为官一方,哪有当兵打仗简单,磨好刀,擦好弩,等待军令一到,如同猛兽出笼。
杀死敌人,就是最唯一的目标。
但是当官,就会变得复杂,还容易忤了权臣,被诬陷陷害。
还有各种政绩的考核。
做官不如当兵,特别事现在的局势,一看就知道还要打仗,还要打很久很久,将官更不想当官。
建功立业,摩拳擦掌,金人都是闪亮的军功章呀!
脑袋提在裤腰带上过日子,不害怕吗?
是很害怕,但是提升爵位,是官阶增加最快的方法。
赵桓挠头啊!
这军功爵均田制度,出了一点点的失误。不过好在种师道这个经年老将,怎么会想不到这一点?
把各部将官安排的明明白白。
“按照兵制,年过三十五岁,则退役转地方。这是兵制中说好的事。所以按制执行吧。”赵桓终于知道了为什么种师道要对转地方有如此严苛的要求。
少保已经预想到了今天的这种局面。
“三十五岁,当打之年。就这样离开军伍,可惜了。”种师中俯首,这是当初就定好的兵制,他也只能执行下去。

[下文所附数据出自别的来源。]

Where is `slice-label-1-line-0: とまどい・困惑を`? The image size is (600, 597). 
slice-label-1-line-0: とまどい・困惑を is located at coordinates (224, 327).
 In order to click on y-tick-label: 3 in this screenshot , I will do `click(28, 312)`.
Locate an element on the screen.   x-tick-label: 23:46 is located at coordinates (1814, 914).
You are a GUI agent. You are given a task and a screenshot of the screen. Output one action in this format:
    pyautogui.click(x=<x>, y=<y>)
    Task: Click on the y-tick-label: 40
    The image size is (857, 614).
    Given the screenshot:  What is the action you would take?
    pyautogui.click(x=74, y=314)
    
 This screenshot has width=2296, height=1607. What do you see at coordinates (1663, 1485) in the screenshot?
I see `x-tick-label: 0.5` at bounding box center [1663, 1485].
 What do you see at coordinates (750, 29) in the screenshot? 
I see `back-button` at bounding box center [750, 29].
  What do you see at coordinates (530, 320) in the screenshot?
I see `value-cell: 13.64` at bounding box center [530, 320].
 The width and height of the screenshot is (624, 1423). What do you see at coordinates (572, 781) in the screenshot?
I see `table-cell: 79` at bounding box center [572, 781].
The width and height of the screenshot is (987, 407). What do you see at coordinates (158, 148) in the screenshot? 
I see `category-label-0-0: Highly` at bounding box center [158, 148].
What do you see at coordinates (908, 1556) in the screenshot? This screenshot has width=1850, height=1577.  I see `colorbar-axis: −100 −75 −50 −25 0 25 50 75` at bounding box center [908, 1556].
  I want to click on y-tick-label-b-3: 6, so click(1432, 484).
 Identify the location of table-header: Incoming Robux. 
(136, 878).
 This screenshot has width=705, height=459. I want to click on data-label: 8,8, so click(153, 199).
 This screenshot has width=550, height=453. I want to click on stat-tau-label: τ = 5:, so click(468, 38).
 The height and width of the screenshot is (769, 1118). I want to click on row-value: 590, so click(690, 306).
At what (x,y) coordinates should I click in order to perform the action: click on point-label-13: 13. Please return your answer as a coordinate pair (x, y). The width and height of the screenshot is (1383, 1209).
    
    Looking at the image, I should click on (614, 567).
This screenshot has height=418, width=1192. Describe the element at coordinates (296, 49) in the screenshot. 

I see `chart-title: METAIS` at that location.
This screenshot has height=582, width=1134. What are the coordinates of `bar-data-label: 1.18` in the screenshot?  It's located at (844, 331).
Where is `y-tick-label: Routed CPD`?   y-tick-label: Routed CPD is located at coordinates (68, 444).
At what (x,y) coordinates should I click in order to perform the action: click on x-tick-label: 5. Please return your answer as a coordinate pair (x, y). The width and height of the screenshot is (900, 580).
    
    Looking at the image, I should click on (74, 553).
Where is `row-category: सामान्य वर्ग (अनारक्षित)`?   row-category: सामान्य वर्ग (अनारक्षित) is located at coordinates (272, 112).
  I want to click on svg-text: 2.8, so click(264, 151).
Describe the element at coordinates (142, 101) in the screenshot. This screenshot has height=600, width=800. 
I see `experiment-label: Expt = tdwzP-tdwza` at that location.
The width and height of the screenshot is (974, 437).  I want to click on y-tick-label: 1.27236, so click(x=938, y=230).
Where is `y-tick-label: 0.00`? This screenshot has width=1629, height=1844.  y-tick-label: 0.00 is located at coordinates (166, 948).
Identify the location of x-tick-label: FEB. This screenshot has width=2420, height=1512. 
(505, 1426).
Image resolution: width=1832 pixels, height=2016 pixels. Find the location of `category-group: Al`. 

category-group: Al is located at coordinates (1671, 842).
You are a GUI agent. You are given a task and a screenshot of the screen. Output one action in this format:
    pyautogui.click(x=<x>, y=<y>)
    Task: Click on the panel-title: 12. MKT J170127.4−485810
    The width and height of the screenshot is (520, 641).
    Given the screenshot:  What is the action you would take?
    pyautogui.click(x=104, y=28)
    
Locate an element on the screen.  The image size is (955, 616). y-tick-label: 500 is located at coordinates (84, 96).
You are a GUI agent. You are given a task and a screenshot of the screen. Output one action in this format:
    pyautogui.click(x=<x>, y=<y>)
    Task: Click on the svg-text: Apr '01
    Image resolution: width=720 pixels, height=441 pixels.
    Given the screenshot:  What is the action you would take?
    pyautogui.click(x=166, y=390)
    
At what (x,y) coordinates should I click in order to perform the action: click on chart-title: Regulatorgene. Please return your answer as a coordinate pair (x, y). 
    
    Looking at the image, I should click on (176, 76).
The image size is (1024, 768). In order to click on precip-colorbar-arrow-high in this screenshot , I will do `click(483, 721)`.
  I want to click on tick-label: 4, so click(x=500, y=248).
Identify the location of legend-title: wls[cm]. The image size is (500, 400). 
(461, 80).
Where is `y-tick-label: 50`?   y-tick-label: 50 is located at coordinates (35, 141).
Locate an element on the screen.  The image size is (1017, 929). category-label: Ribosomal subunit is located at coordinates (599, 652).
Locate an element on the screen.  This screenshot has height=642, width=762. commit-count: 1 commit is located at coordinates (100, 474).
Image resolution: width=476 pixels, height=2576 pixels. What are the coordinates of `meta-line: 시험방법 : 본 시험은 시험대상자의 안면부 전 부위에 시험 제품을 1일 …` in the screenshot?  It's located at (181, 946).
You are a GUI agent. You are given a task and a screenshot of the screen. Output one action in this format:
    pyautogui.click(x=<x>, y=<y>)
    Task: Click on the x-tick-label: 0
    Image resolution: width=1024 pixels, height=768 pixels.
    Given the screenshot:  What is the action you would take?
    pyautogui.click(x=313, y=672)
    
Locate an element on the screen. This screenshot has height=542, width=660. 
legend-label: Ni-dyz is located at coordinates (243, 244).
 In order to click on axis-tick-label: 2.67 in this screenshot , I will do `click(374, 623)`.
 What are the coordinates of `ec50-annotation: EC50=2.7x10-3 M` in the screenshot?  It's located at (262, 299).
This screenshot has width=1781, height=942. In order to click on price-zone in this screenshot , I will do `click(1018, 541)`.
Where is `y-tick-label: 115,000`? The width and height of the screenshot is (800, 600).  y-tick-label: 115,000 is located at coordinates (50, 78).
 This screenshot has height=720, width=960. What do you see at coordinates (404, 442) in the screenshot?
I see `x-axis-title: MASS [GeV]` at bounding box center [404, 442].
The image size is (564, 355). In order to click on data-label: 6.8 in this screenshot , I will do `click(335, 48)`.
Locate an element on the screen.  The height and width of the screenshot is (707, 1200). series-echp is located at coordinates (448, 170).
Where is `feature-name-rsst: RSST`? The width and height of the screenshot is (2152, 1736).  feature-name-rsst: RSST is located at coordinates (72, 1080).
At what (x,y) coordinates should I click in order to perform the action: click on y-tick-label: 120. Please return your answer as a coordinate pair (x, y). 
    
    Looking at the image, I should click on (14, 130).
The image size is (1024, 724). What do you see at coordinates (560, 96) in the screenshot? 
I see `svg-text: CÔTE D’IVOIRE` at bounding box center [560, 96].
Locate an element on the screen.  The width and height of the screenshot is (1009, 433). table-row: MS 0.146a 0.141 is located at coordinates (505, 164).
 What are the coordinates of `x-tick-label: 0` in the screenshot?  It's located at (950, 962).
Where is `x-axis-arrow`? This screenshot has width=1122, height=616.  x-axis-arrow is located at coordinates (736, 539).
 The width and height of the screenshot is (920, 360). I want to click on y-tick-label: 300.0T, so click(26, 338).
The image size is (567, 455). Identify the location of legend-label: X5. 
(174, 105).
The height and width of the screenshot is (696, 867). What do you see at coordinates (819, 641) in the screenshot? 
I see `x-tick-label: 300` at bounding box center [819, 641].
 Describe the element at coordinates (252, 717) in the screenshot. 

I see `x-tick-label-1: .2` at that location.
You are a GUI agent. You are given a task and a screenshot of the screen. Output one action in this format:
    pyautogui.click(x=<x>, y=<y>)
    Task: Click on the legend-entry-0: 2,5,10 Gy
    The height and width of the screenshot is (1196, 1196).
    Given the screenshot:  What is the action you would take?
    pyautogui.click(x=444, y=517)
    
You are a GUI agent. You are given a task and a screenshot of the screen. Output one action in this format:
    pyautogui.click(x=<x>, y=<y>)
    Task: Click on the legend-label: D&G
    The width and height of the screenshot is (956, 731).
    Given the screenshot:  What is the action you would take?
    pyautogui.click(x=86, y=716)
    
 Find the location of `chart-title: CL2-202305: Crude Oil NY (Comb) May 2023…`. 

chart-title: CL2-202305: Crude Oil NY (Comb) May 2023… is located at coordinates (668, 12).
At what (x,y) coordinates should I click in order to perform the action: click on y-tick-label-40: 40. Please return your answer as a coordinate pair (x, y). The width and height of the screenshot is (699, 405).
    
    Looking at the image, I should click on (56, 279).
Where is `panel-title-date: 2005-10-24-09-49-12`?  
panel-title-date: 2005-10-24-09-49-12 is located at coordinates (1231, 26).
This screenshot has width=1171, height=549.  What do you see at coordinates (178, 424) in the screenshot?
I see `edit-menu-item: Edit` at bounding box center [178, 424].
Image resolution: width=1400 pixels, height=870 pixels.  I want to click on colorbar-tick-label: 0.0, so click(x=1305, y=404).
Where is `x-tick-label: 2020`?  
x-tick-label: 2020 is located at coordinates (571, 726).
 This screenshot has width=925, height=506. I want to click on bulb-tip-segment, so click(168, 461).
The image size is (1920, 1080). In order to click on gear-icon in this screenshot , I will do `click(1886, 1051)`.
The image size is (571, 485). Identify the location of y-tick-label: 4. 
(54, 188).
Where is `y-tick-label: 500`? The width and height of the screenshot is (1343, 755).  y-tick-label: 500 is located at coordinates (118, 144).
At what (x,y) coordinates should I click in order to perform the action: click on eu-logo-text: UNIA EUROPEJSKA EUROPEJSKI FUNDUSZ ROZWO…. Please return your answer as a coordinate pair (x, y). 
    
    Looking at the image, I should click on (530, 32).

赵桓点头说道:“同级将官中,年长者先转地方。先暂时这么来,朕想想法子,如何培养为官为将的人才。”
种师中点头称是,永定军路关中地区的政事处理了一些,下面就是折家了。
“种少保临走前,说让朕留给他们个机会。朕说不给。当时为了让种少保走的安心,才这么说。让折家的人进来吧。”赵桓对种师中说道。
“府州知府折可求,参见陛下。陛下万安。”折可求直接行了五体投地的礼。
他是戴罪之身,惶惶而不安之中。
内八门除了朱家,全部都死的只剩下一人,他折可求,也怕啊!
顽抗到底还是投降,折可求也曾犹豫过多次,最后还是得到消息,官家要到永定军路的关中地区,体察民情,才下定了决心,要过来投降。
“府州是我大宋与辽、西夏的四战之地,位置不可谓不重要。府州城墙更是可以追溯到汉朝时候,而你折家,从后唐算起的话,至今已经十代了吧。”赵桓看着折可求就气不打一处来。
“从先祖折从阮算起,折家镇守府州已经七代,累约一百六十余年。”
“要是从前唐时期,家祖折宗本任振武军沿河五镇都知兵马使时,到现在已经有两百余年了。”